What is needed
Could you retype every line below exactly, omitting the images?

Supplied material
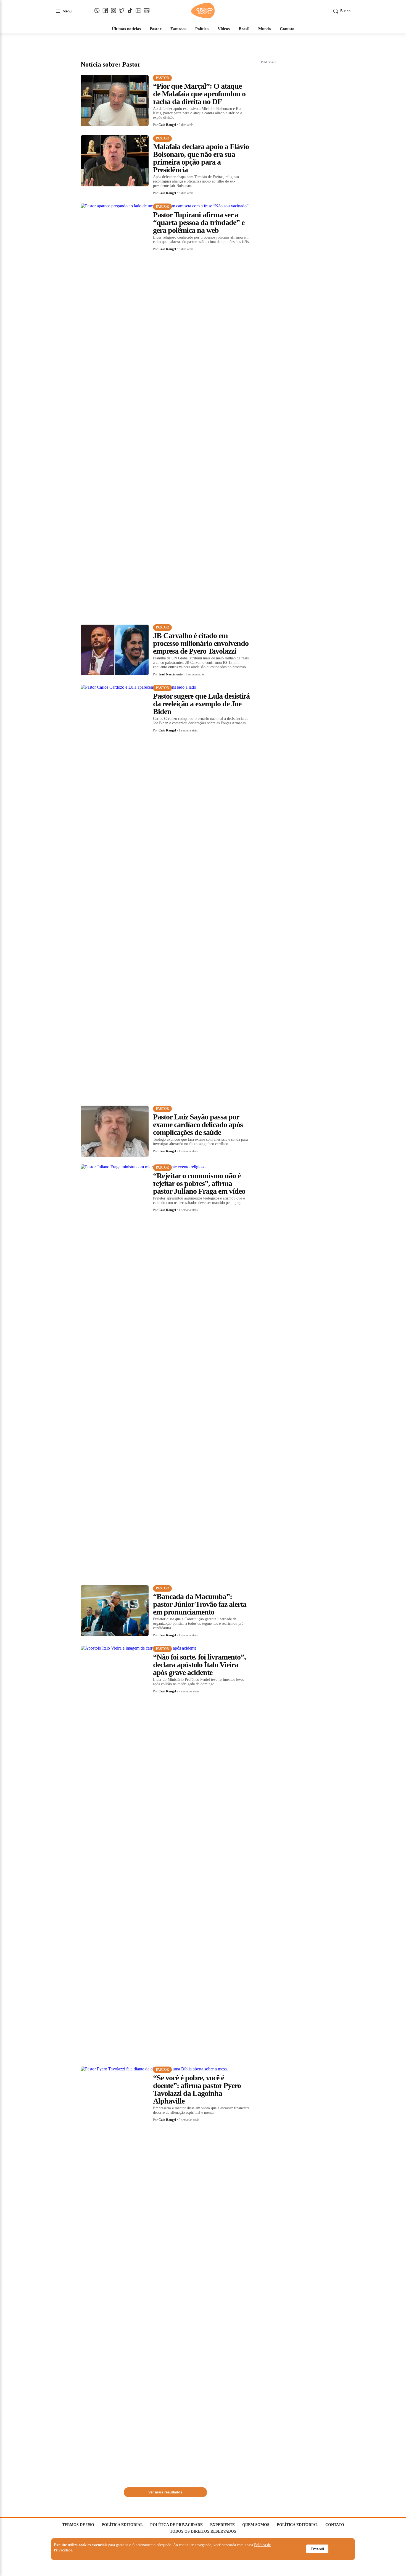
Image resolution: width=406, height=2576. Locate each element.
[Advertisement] (302, 148)
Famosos (178, 29)
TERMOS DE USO (78, 2525)
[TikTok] (130, 11)
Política (202, 29)
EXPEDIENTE (222, 2525)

Output of the task
Image resolution: width=406, height=2576. Locate each element.
[Advertisement] (302, 148)
Famosos (178, 29)
TERMOS DE USO (78, 2525)
[TikTok] (130, 11)
Política (202, 29)
EXPEDIENTE (222, 2525)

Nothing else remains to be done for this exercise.